Output a faithful copy of the entries, every picture removed.

» **Input material**:
- - - - -
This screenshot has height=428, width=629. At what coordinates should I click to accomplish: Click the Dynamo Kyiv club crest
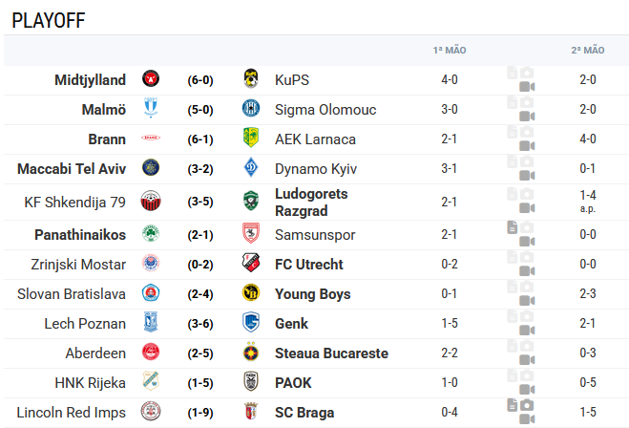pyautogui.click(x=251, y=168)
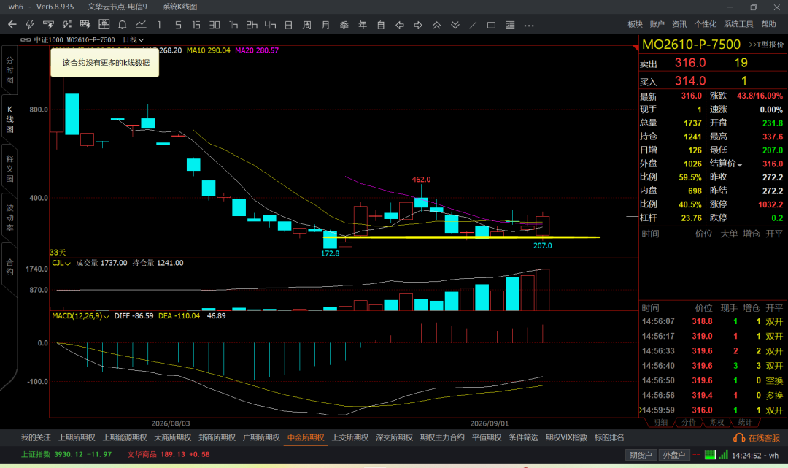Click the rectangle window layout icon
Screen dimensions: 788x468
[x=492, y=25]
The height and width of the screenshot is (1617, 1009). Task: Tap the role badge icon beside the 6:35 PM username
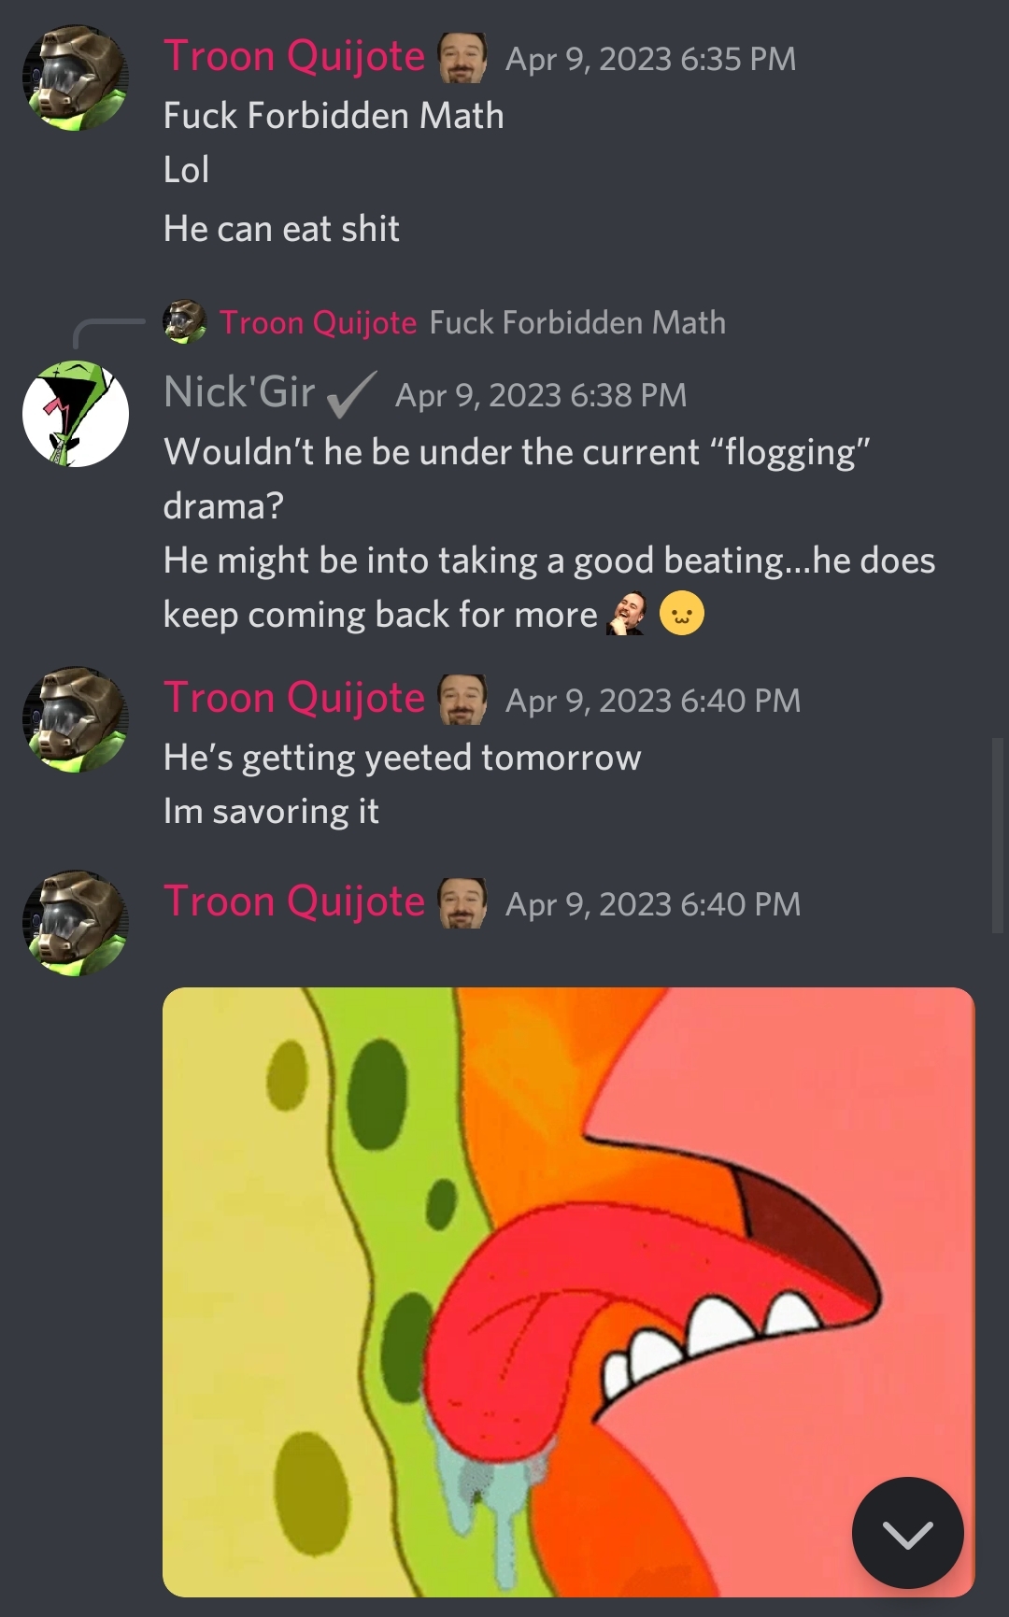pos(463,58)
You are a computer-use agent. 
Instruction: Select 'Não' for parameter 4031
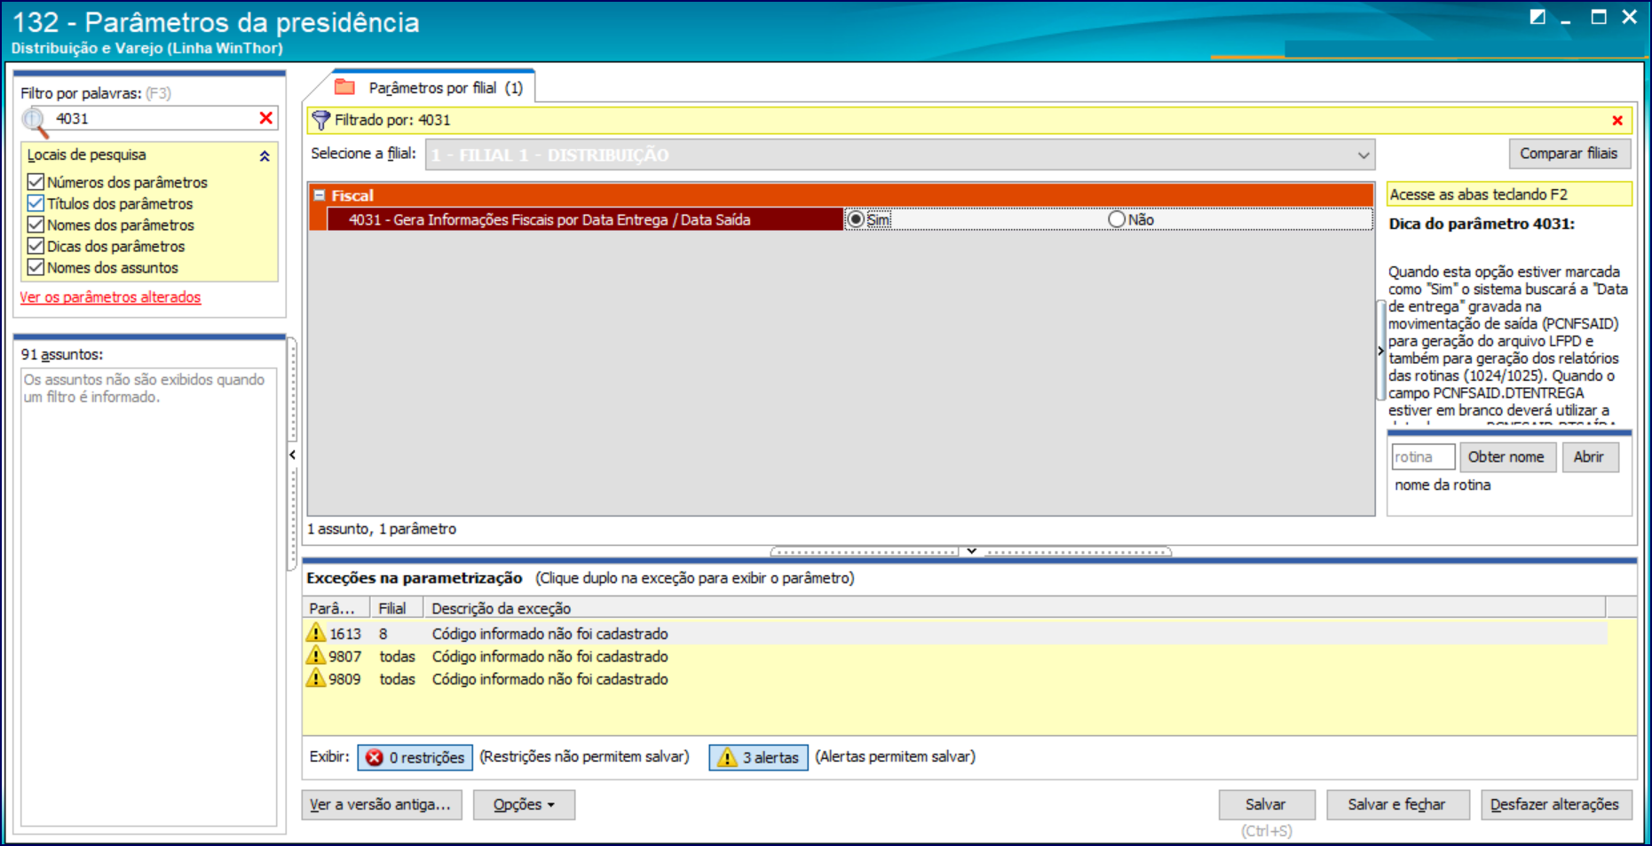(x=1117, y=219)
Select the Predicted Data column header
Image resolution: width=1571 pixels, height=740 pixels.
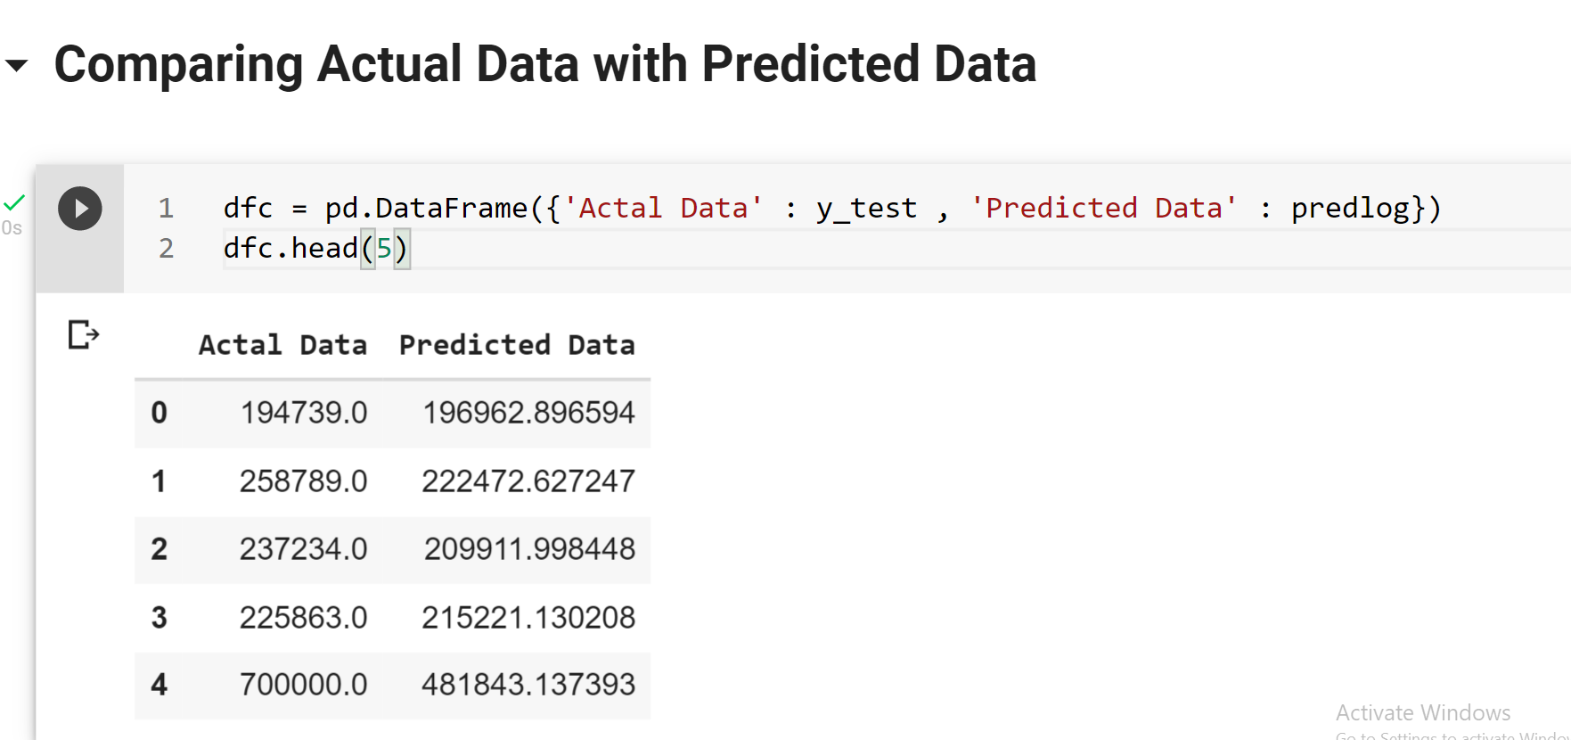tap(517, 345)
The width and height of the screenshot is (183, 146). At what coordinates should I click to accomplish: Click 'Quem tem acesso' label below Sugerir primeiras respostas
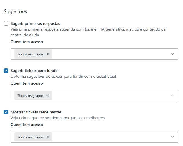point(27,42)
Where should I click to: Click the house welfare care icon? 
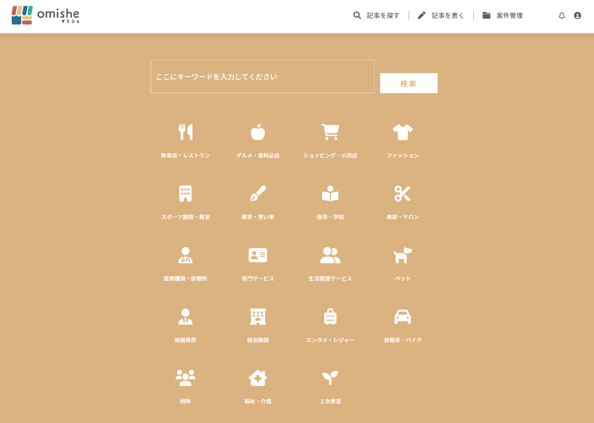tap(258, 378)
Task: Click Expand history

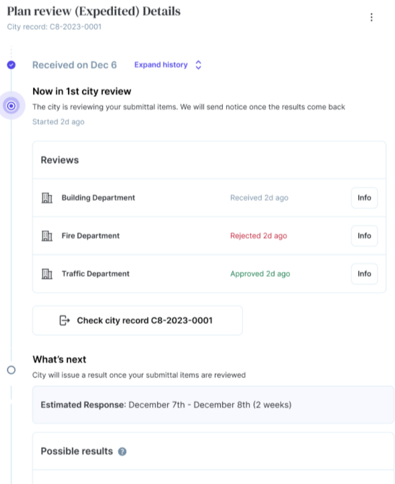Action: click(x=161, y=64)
- - - - -
» **Task solution**:
This screenshot has height=428, width=629. At what coordinates should I click to accomplish: Click the Dynamo Kyiv club crest
pyautogui.click(x=251, y=168)
Click the rectangle window layout icon
Screen dimensions: 788x468
[x=492, y=25]
The height and width of the screenshot is (1617, 1009). Task: Tap the role badge icon beside the 6:35 PM username
pos(463,58)
You are a computer-use agent. 
Instruction: Select 'Não' for parameter 4031
(x=1117, y=219)
Select the Predicted Data column header
Image resolution: width=1571 pixels, height=740 pixels.
tap(517, 345)
The width and height of the screenshot is (183, 146). At what coordinates should I click to accomplish: Click 'Quem tem acesso' label below Sugerir primeiras respostas
point(27,42)
Where should I click to: Click the house welfare care icon? 
tap(258, 378)
Task: Click Expand history

Action: click(x=161, y=64)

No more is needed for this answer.